**Try it:** Each record is to be given again precisely as written.

**Data section:**
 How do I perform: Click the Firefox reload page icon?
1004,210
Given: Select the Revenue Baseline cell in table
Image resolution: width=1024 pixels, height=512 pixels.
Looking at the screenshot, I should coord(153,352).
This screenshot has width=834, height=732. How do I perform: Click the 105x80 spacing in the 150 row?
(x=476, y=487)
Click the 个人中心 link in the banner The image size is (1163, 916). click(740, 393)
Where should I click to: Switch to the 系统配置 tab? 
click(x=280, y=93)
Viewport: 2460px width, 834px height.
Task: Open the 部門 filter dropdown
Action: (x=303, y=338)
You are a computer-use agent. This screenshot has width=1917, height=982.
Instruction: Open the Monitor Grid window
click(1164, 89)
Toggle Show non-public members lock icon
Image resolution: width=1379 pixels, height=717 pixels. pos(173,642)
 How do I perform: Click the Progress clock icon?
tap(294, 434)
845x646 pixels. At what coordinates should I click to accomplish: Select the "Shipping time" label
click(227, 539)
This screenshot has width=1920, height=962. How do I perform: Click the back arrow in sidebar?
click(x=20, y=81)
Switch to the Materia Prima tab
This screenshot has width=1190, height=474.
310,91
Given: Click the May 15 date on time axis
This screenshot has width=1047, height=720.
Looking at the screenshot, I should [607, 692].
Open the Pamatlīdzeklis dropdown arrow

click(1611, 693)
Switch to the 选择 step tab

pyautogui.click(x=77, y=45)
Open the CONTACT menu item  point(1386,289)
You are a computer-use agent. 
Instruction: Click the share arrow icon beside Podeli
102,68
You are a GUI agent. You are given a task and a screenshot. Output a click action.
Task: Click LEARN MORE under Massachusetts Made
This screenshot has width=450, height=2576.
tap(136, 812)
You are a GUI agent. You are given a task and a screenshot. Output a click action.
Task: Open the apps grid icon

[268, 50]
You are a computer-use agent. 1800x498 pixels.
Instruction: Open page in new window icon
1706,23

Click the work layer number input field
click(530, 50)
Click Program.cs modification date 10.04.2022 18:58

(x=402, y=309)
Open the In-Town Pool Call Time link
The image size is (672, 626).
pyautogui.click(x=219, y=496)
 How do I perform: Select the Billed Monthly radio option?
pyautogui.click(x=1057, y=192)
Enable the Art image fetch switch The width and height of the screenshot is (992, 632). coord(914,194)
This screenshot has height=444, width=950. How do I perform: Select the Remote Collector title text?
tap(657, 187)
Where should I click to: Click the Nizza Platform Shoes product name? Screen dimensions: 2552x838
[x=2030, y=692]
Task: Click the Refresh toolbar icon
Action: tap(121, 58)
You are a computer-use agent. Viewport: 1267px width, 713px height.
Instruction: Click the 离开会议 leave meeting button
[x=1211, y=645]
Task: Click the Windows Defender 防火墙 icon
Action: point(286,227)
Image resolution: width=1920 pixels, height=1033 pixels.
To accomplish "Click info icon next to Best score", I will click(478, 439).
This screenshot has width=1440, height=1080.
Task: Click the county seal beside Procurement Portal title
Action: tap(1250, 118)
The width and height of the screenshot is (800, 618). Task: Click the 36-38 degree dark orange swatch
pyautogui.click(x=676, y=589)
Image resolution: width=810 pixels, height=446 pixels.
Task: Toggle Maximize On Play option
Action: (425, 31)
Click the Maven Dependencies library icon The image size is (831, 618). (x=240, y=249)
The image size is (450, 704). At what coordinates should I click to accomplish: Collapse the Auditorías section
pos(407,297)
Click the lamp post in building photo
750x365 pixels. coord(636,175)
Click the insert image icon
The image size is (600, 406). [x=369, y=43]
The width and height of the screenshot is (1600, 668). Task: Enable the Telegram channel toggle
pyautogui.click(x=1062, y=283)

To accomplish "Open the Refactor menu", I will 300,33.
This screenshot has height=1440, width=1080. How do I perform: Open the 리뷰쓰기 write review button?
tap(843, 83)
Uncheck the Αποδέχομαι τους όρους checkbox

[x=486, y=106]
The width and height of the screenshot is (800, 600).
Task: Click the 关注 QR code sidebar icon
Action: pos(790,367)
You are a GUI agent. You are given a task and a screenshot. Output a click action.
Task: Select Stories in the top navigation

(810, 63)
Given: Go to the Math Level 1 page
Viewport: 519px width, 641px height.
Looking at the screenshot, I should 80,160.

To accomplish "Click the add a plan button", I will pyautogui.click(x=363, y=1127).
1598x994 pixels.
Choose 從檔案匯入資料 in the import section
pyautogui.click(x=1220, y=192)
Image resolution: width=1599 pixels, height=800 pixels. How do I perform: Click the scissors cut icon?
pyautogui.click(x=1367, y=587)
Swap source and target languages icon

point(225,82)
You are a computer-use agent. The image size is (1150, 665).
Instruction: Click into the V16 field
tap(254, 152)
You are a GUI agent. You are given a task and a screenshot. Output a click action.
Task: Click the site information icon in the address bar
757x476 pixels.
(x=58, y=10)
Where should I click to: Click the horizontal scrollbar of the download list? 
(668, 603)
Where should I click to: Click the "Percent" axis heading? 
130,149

**Task answer:**
 How do I perform: Click the Firefox reload page icon?
1004,210
Given: Select the Revenue Baseline cell in table
Image resolution: width=1024 pixels, height=512 pixels.
Looking at the screenshot, I should coord(153,352).
This screenshot has width=834, height=732. How do I perform: Click the 105x80 spacing in the 150 row?
(x=476, y=487)
Click the 个人中心 link in the banner The image size is (1163, 916). click(740, 393)
Where should I click to: Switch to the 系统配置 tab? 
click(x=280, y=93)
Viewport: 2460px width, 834px height.
Task: Open the 部門 filter dropdown
Action: (x=303, y=338)
You are a computer-use agent. This screenshot has width=1917, height=982.
Instruction: Open the Monitor Grid window
click(1164, 89)
Toggle Show non-public members lock icon
Image resolution: width=1379 pixels, height=717 pixels. pos(173,642)
 How do I perform: Click the Progress clock icon?
tap(294, 434)
845x646 pixels. At what coordinates should I click to accomplish: Select the "Shipping time" label
click(227, 539)
This screenshot has width=1920, height=962. How do I perform: Click the back arrow in sidebar?
click(x=20, y=81)
Switch to the Materia Prima tab
This screenshot has width=1190, height=474.
310,91
Given: Click the May 15 date on time axis
This screenshot has width=1047, height=720.
Looking at the screenshot, I should [607, 692].
Open the Pamatlīdzeklis dropdown arrow

click(1611, 693)
Switch to the 选择 step tab

pyautogui.click(x=77, y=45)
Open the CONTACT menu item  point(1386,289)
You are a computer-use agent. 
Instruction: Click the share arrow icon beside Podeli
102,68
You are a GUI agent. You are given a task and a screenshot. Output a click action.
Task: Click LEARN MORE under Massachusetts Made
This screenshot has width=450, height=2576.
tap(136, 812)
You are a GUI agent. You are given a task and a screenshot. Output a click action.
Task: Open the apps grid icon

[268, 50]
You are a computer-use agent. 1800x498 pixels.
Instruction: Open page in new window icon
1706,23

Click the work layer number input field
click(530, 50)
Click Program.cs modification date 10.04.2022 18:58

(x=402, y=309)
Open the In-Town Pool Call Time link
The image size is (672, 626).
pyautogui.click(x=219, y=496)
 How do I perform: Select the Billed Monthly radio option?
pyautogui.click(x=1057, y=192)
Enable the Art image fetch switch The width and height of the screenshot is (992, 632). coord(914,194)
This screenshot has height=444, width=950. How do I perform: Select the Remote Collector title text?
tap(657, 187)
Where should I click to: Click the Nizza Platform Shoes product name? Screen dimensions: 2552x838
[x=2030, y=692]
Task: Click the Refresh toolbar icon
Action: tap(121, 58)
You are a computer-use agent. Viewport: 1267px width, 713px height.
Instruction: Click the 离开会议 leave meeting button
[x=1211, y=645]
Task: Click the Windows Defender 防火墙 icon
Action: point(286,227)
Image resolution: width=1920 pixels, height=1033 pixels.
To accomplish "Click info icon next to Best score", I will click(478, 439).
This screenshot has width=1440, height=1080.
Task: Click the county seal beside Procurement Portal title
Action: tap(1250, 118)
The width and height of the screenshot is (800, 618). Task: Click the 36-38 degree dark orange swatch
pyautogui.click(x=676, y=589)
Image resolution: width=810 pixels, height=446 pixels.
Task: Toggle Maximize On Play option
Action: (425, 31)
Click the Maven Dependencies library icon The image size is (831, 618). (x=240, y=249)
The image size is (450, 704). At what coordinates should I click to accomplish: Collapse the Auditorías section
pos(407,297)
Click the lamp post in building photo
750x365 pixels. coord(636,175)
Click the insert image icon
The image size is (600, 406). [x=369, y=43]
The width and height of the screenshot is (1600, 668). Task: Enable the Telegram channel toggle
pyautogui.click(x=1062, y=283)

To accomplish "Open the Refactor menu", I will 300,33.
This screenshot has height=1440, width=1080. How do I perform: Open the 리뷰쓰기 write review button?
tap(843, 83)
Uncheck the Αποδέχομαι τους όρους checkbox

[x=486, y=106]
The width and height of the screenshot is (800, 600).
Task: Click the 关注 QR code sidebar icon
Action: pos(790,367)
You are a GUI agent. You are given a task and a screenshot. Output a click action.
Task: Select Stories in the top navigation

(810, 63)
Given: Go to the Math Level 1 page
Viewport: 519px width, 641px height.
Looking at the screenshot, I should 80,160.

To accomplish "Click the add a plan button", I will pyautogui.click(x=363, y=1127).
1598x994 pixels.
Choose 從檔案匯入資料 in the import section
pyautogui.click(x=1220, y=192)
Image resolution: width=1599 pixels, height=800 pixels. How do I perform: Click the scissors cut icon?
pyautogui.click(x=1367, y=587)
Swap source and target languages icon

point(225,82)
You are a computer-use agent. The image size is (1150, 665).
Instruction: Click into the V16 field
tap(254, 152)
You are a GUI agent. You are given a task and a screenshot. Output a click action.
Task: Click the site information icon in the address bar
757x476 pixels.
(x=58, y=10)
Where should I click to: Click the horizontal scrollbar of the download list? 
(668, 603)
Where should I click to: Click the "Percent" axis heading? 
130,149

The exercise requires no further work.